In 2013, Mary Cain, a sensation at the age of 17, was considered to be the fastest girl in America. She was lured to the Nike Oregon Project, forgoing college, and began her professional running career. She suffered tremendously under Salazar’s tutelage in a sequence of mistreatment that left her ghastly thin and broken. The mindset was “Thinner is better.” Body shaming, weigh-ins in front of her team, and public reprimands for poor performance were integral coaching practices.
It’s troubling, but not surprising that disordered eating became normalized. Beyond the issue of skeletal weight standards, Salazar violated anti-doping regulations by administering testosterone to his athletes. Another female athlete, Kara Goucher, came forward with allegations that she had been sexually abused by Salazar.
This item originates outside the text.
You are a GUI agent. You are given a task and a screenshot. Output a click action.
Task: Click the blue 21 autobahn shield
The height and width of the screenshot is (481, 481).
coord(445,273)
By October 10, 2019, The Oregon Project was dissolved, and by July 2021, Salazar received a lifetime ban by the Center for SafeSport.
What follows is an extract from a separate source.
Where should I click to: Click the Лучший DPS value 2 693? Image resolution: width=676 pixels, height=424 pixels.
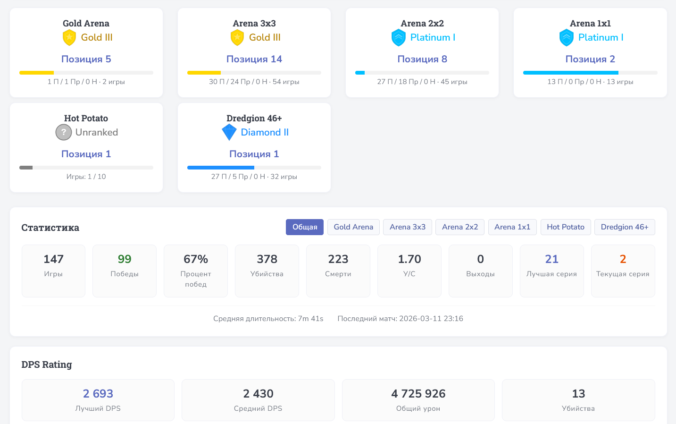[98, 394]
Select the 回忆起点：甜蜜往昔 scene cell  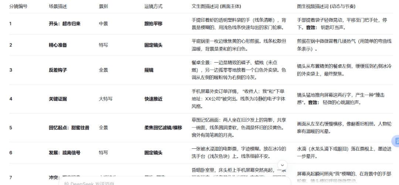[69, 128]
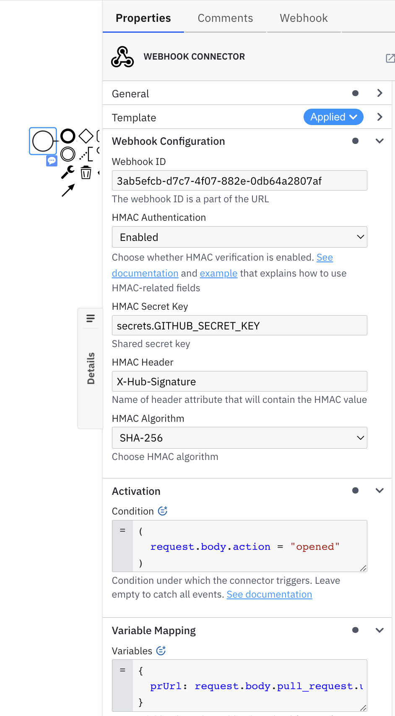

Fleshman addresses the concern of placing vulnerable young women in the care of male coaches who lack understanding of physiological gender differences, yet hold power over their careers. “If you try to make a girl fit into a boy’s developmental timeline, her body is at risk of breaking down.” Low body mass index (BMI) can lead to a loss of menses, along with brittle bones and subsequent injuries.
There are countless documented cases of elite women runners who hit their stride, often before puberty, and hold out for maybe one triumphant season before calamity strikes and their bodies break down due to malnutrition.
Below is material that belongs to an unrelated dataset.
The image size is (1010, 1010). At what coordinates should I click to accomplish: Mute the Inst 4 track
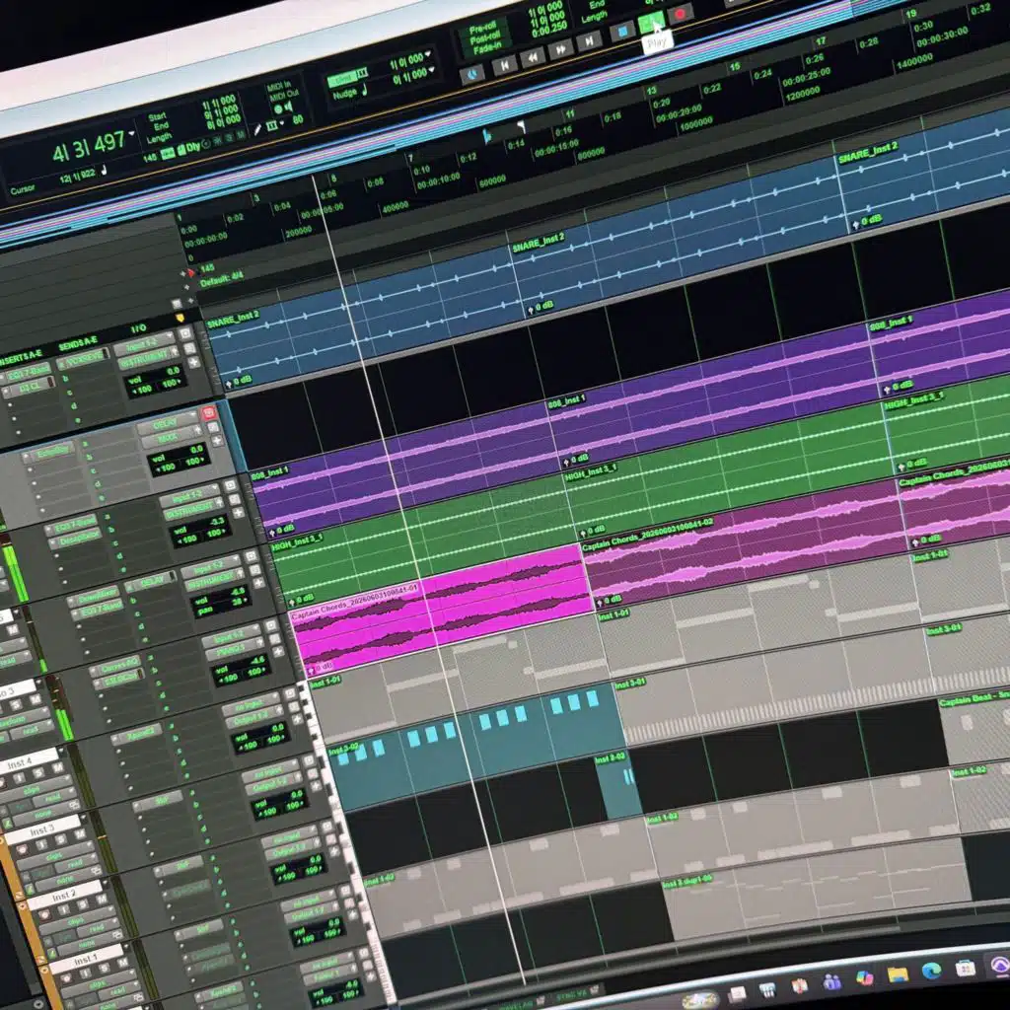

Now a 42-year-old and mother of two, Fleshman has courageously found her voice and has made strides to uncover the sobering truth of mistreatment among elite women athletes and gender equity. In order to shine a light on the struggles inherent to women, she pushed to gain a seat at the Nike table and unapologetically stated that a healthy athlete is a better athlete, and that pregnancy should not be viewed as a “severe injury” as previously viewed by Nike.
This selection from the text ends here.